Collected data:
:::::
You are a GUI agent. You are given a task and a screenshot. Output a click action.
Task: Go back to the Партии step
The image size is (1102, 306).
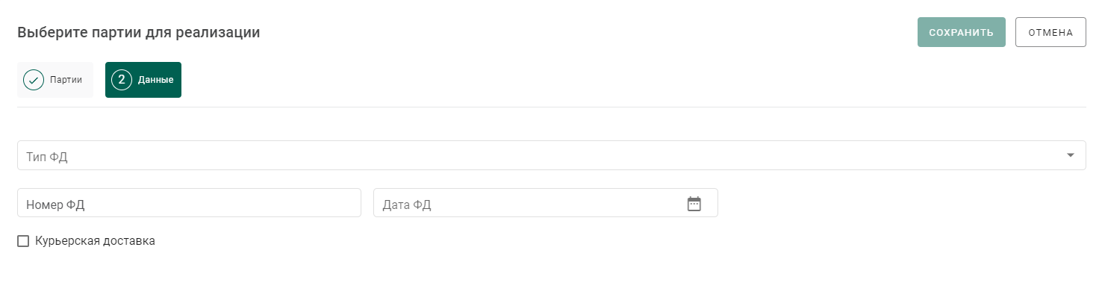(x=55, y=80)
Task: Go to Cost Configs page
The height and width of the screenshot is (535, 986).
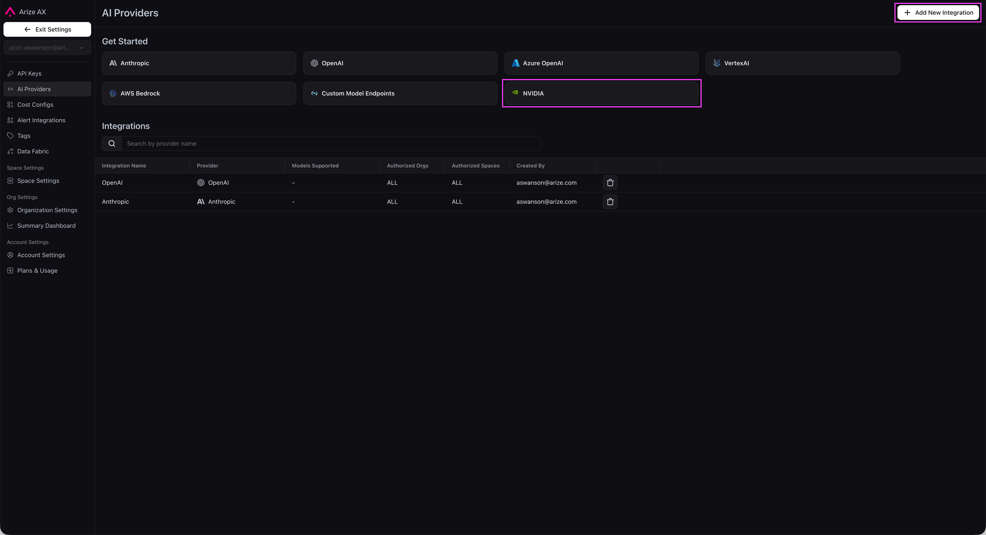Action: pos(35,105)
:::::
• _Set exercise_
Lay out the items from the line holding "Task: Go to Cost Configs page" through the end of the items, inclusive, as a two-column CSV with columns instruction and output. Give one row per request, with its text and its answer each in a single quoted field, turn line breaks into spaces, and leave the pictures out.

• _Final answer_
instruction,output
"Task: Go to Cost Configs page The height and width of the screenshot is (535, 986).","Action: pos(35,105)"